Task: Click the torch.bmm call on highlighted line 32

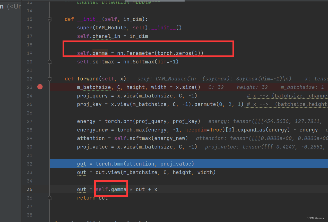Action: pos(110,164)
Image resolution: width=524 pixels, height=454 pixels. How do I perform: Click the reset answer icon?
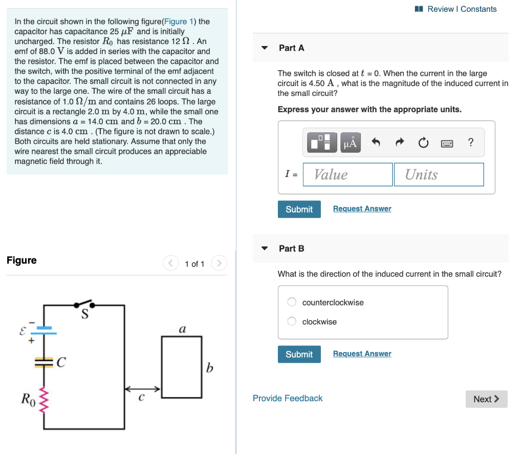pyautogui.click(x=423, y=143)
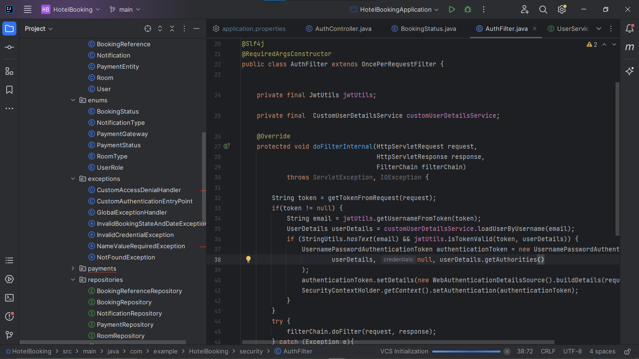Viewport: 639px width, 359px height.
Task: Expand the payments folder
Action: [73, 268]
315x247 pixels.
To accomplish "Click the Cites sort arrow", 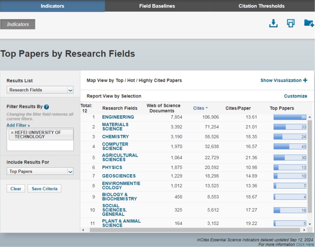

====

> _GIVEN TASK_
Return every one of the records above line for line, without changing any wording, and leave the pictures out.

> _SOLUTION TO THE PROBLEM_
Task: Click the torch.bmm call on highlighted line 32

Action: pos(110,164)
Image resolution: width=524 pixels, height=454 pixels. How do I perform: Click the reset answer icon?
pyautogui.click(x=423, y=143)
Viewport: 639px width, 359px height.
Task: Expand the payments folder
Action: [73, 268]
315x247 pixels.
To accomplish "Click the Cites sort arrow", 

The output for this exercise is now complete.